Technical SEO is the foundation everything else depends on. Get it wrong and no amount of content or links will save your rankings. This checklist covers every area worth checking — in plain language, in priority order.

Most SEO advice focuses on content and keywords. Both matter. But if the technical foundations of your site are broken, none of it will rank. Google cannot index what it cannot crawl. It will not rank what it cannot access. And it increasingly rewards sites that are fast, mobile-friendly, and structurally clean.

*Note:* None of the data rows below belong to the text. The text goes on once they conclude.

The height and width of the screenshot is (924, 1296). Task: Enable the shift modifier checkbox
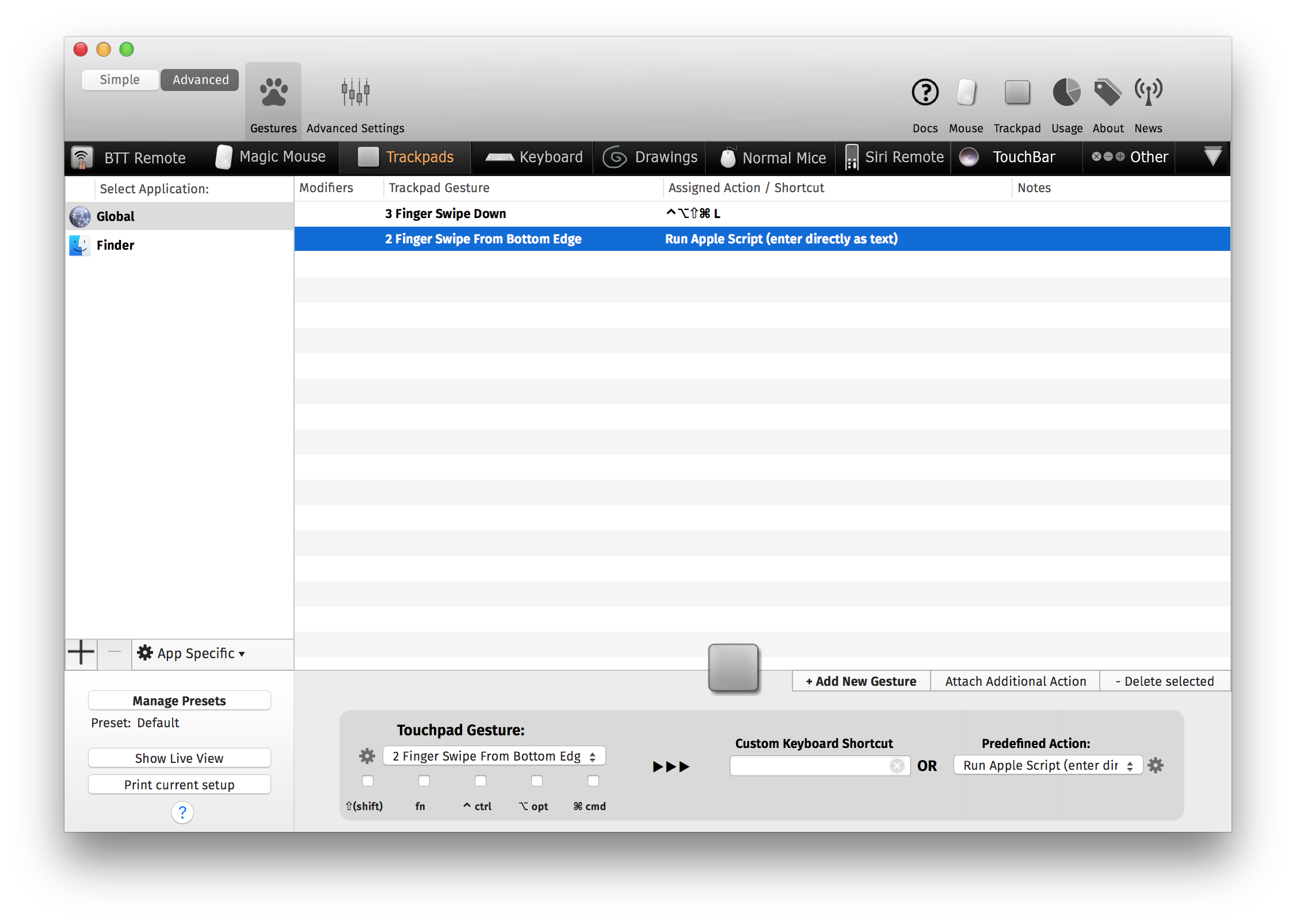pos(368,781)
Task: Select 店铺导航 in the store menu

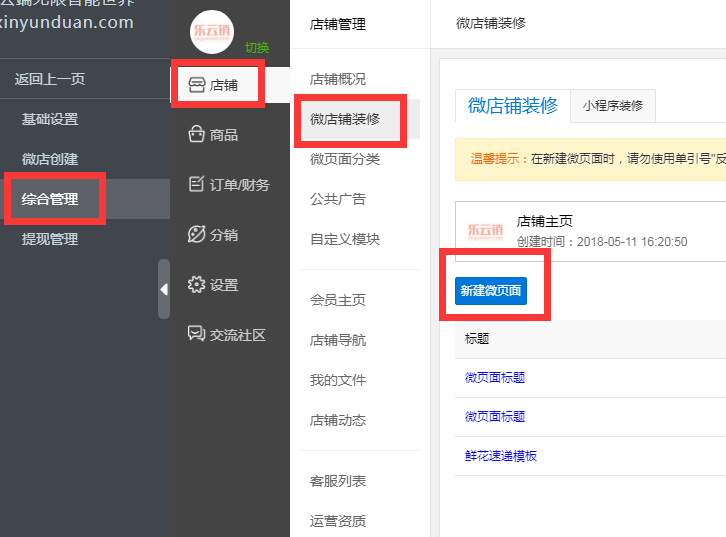Action: (x=338, y=340)

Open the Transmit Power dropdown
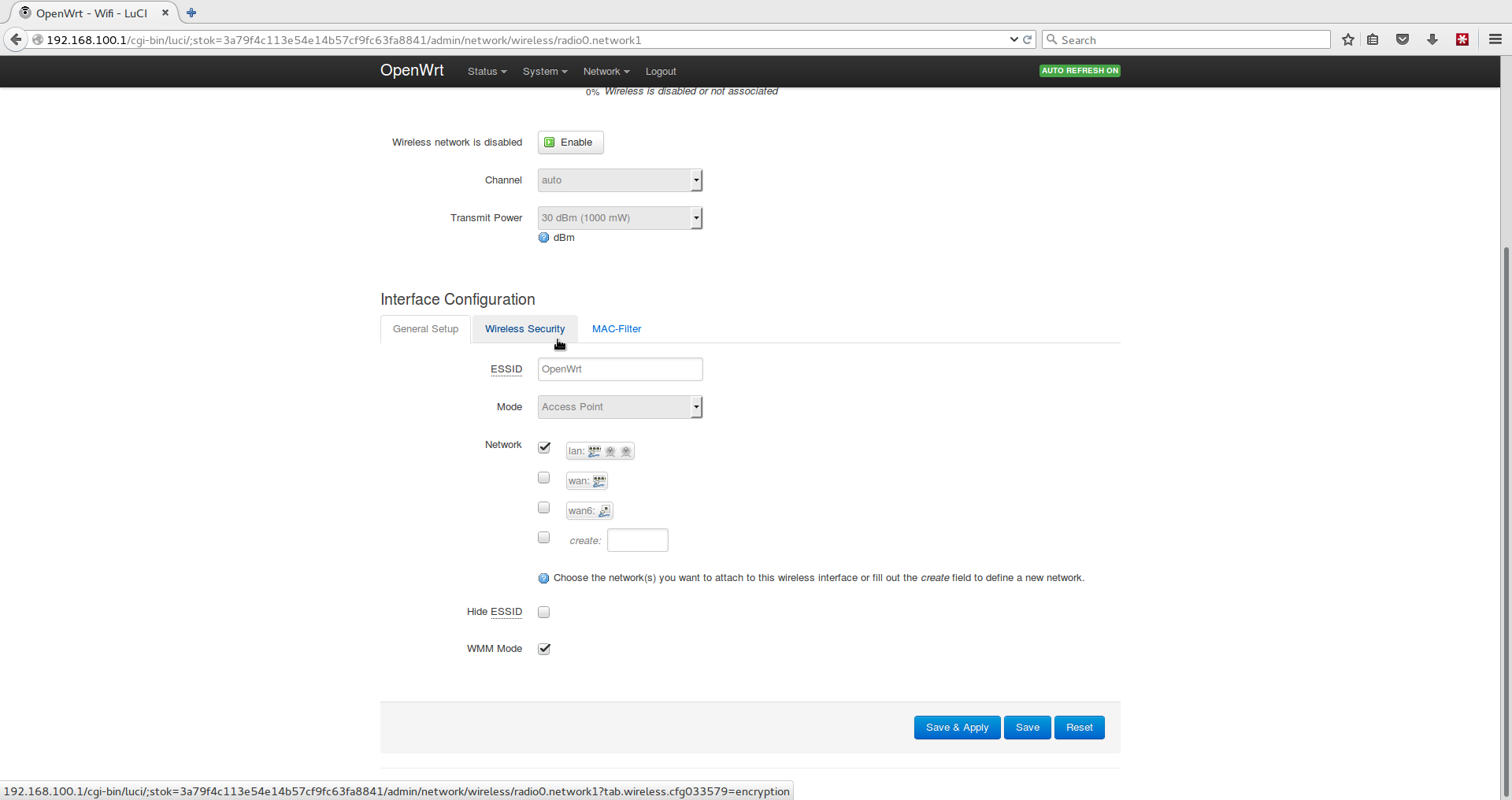click(620, 218)

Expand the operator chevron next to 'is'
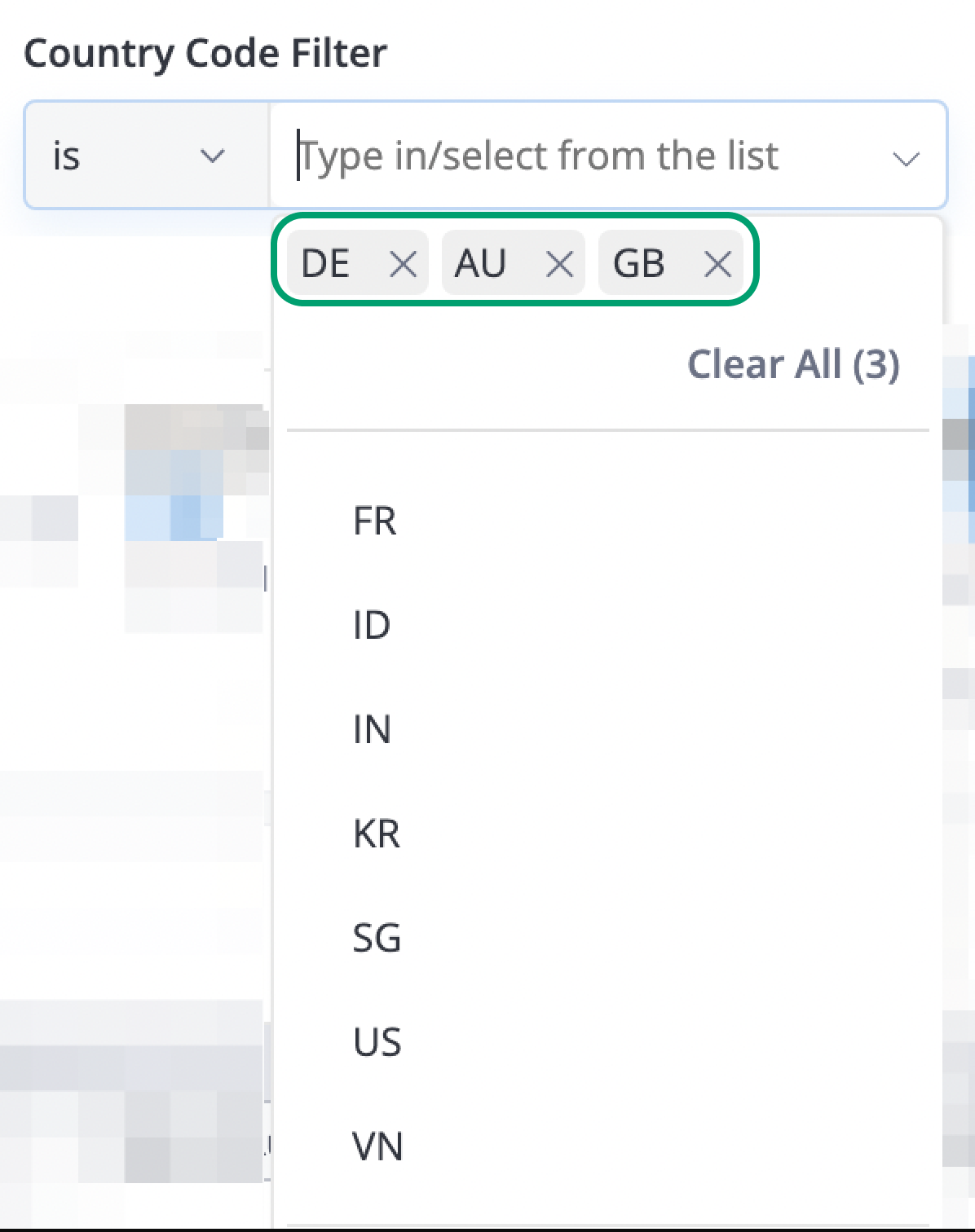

This checklist is structured the way a professional audit is structured — from the most foundational issues to the more granular. Work through it in order. Fix the high-impact issues first.

If you find multiple issues in the first three sections, stop and get a proper audit done before spending another rand on content or links. Fixing the foundations first is almost always the highest-leverage work available.

1. Crawlability and indexation

This is where everything starts. If Google cannot crawl and index your pages, nothing else matters.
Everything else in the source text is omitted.